Mr. John A. Thonet has been a director of the Company since 1991 and
President of Thonet Associates, an environmental consulting firm specializing in
land planning and zoning matters for the past ten years. Mr. Thonet is the
son-in-law of Mr. Blatt. Mr. Thonet's term as a director expires at the 2001
annual meeting of stockholders.
Dr. Alvin M. Silver has been a director of the Company since October 1997.
Since 1977, Dr. Silver has been Executive Vice President of the Ademco Division
of Pittway Corporation. Dr. Silver holds a Bachelors Degree in Industrial
Engineering from Columbia University, a Masters Degree in Industrial Engineering
from Stevens Institute of Technology and a Doctor of Engineering Science Degree
in Industrial Engineering/Operations Research from Columbia University. Dr.

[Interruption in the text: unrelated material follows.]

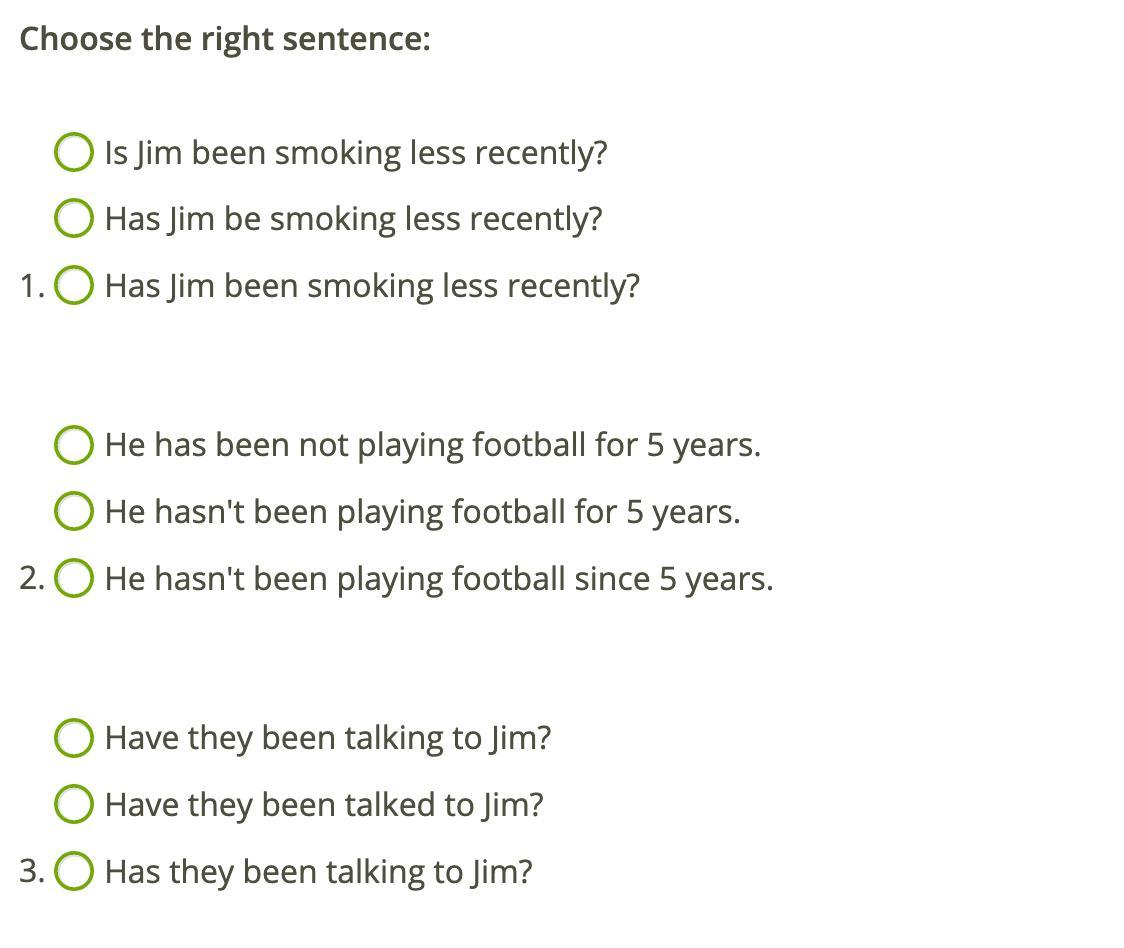Choose radio "Has they been talking to Jim?"

click(x=74, y=871)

Silver is a Professor at the Frank G. Zarb School of Business of Hofstra
University. Mr. Silver's term as a director expires at the 2001 annual meeting
of stockholders.
Admiral Edward K. Walker, Jr. (Ret.) has been a director of the Company
since October 1997. Since his retirement from the United States Navy in 1988,
Admiral Walker has been the Director of Corporate Strategy for Resource
Consultants, Inc., a member of Gilbert Associates, Inc. which is a professional
services company supporting the Department of Defense, particularly the Navy, in
a wide range of technical, engineering and management disciplines. Prior to his
retirement from the United States Navy, Admiral Walker served for 34 years in
various naval officer positions, including Commander of the Naval Supply Systems
Command, and Chief of Supply Corps. Admiral Walker holds a Bachelors Degree from
the United States Naval Academy and Masters Degree in Business Administration
from The George Washington University. Admiral Walker's term as a director
expires at the 2000 annual meeting of stockholders.

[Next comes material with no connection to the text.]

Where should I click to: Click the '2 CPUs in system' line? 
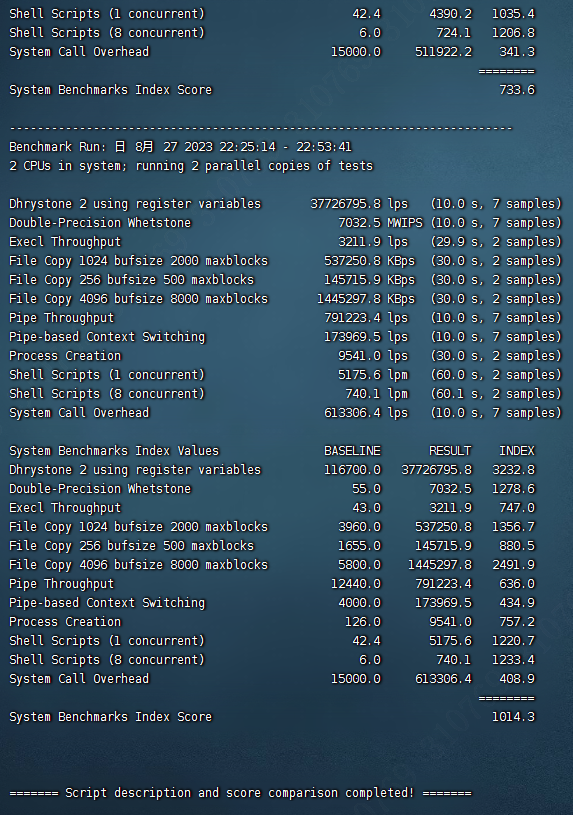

ITEM ELEVEN - EXECUTIVE COMPENSATION
The following table sets forth the annual and long-term compensation with
respect to the Chairman/Chief Executive Officer, and the Company's four most
highly compensated executive officers other than the Chief Executive Officer
(the "named executive officers") for services rendered for the fiscal years
ended August 1, 1999, August 2, 1998, and August 3, 1997.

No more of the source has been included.